I am not sure. But isn't the approach of introducing names for anonymous functions a better solution?
Meanwhile, I have a different concern about this
calleeStack
approach in general (even current Jalangi'sreturnStack
). When we have an asynchronous function call by Promise, then Jalangi wouldn't have a chance to push into itscalleeStack
orreturnStack
the value of the callee or caller function.
Do you have an example here?
There is a single stack for each scope (either global or function scope).
Why is this needed?
We need this, because multiple with()
statements can be nested. In each with()
block, we need to identify the with()
objects belonging to their own with()
scope.
I am not sure. But isn't the approach of introducing names for anonymous functions a better solution? Okay, I will implement this.
Jalangi has another issue with the strict mode. When we have a sample function:
function hello() {}
Jalangi instruments this as follows:
function hello() {
jalangiLabel0:
while (true) {
try {
JALANGI_$.Fe(9, arguments.callee, this, arguments);
arguments = JALANGI_$.N(17, 'arguments', arguments, 4);
} catch (JALANGI_$e) {
JALANGI_$.Ex(49, JALANGI_$e);
} finally {
if (JALANGI_$.Fr(57))
continue jalangiLabel0;
else
return JALANGI_$.Ra();
}
}
}
Here, the line arguments = JALANGI_$.N(17, 'arguments', arguments, 4);
is problematic in a strict mode, because we are not supposed to overwrite the arguments
variable in the strict mode:
SyntaxError: Unexpected eval or arguments in strict mode.
I am actually not sure if we really need to above line in the instrumented code. Can we just remove this line by commenting out the esnstrument.js
file's following section:
function syncDefuns(node, scope, isScript) {
var ret = [], ident;
// if (!isScript) {
// if (!Config.INSTR_TRY_CATCH_ARGUMENTS || Config.INSTR_TRY_CATCH_ARGUMENTS(node)) {
// if (!Config.INSTR_INIT || Config.INSTR_INIT(node)) {
// ident = createIdentifierAst("arguments");
// ret = origin_array_concat.call(ret, createCallInitAsStatement(node,
// createLiteralAst("arguments"),
// ident,
// true,
// ident, false, true));
// }
// }
// }
If a callback function has to change the contents of arguments, it can do it from withing the function-enter callback:
JALANGI_$.Fe(9, arguments.callee, this, arguments);
Tentatively I agree we can remove that callback that overwrites arguments
. We should update the tests to pass if needed, and also document the change for the next release (and maybe do a bigger version bump since it's a change to the Jalangi API).
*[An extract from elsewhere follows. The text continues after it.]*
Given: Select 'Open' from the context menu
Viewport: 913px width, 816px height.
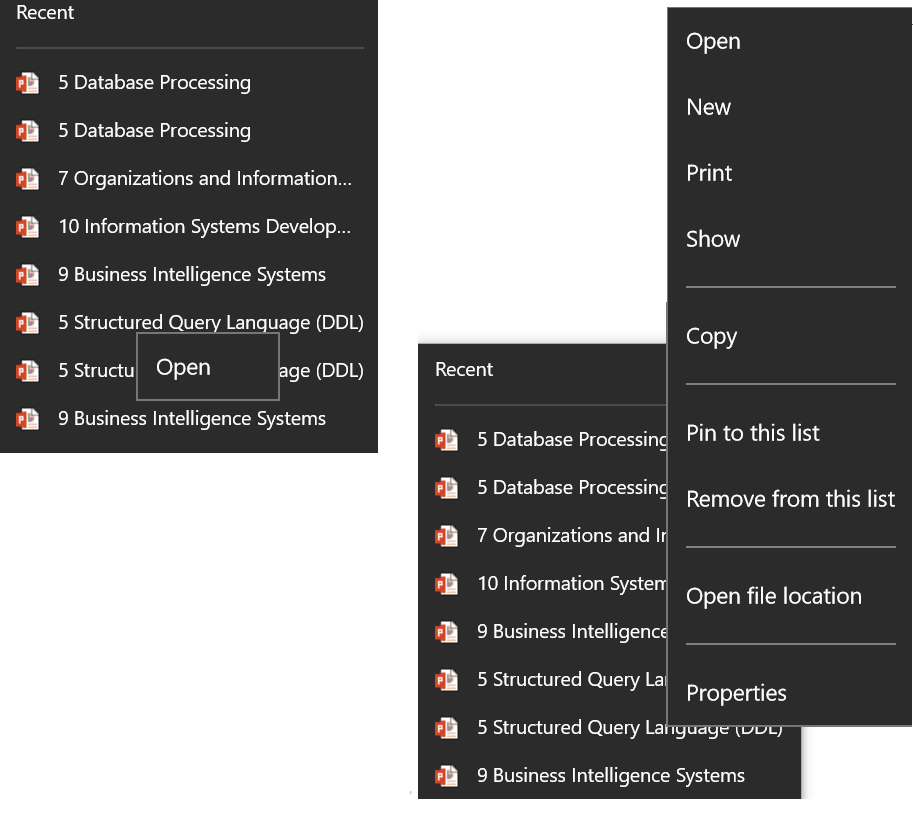Looking at the screenshot, I should click(712, 41).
Thanks for the feedback. I am lastly working on making
I have one question. Why doe Jalangi wrap each script or function code with a while loop? What could go wrong if they are just wrapped by a try-catch block without a while loop?
I have one question. Why doe Jalangi wrap each script or function code with a while loop? What could go wrong if they are just wrapped by a try-catch block without a while loop?
This is to enable backtracking functionality. See slides 40--43 here:
https://manu.sridharan.net/files/JalangiTutorial.pdf
I think it'd be reasonable for you to disable that while loop instrumentation on a branch, if your analyses don't use it. Maybe we should add a flag to optionally disable it.
For anyone still tracking this issue, I attempted to implement partial support for use strict
here:
https://github.com/Samsung/jalangi2/pull/175
It will fail at runtime for some unusual cases involving getters / setters. And it's a real hack right now and needs cleanup. But if anyone has feedback let me know.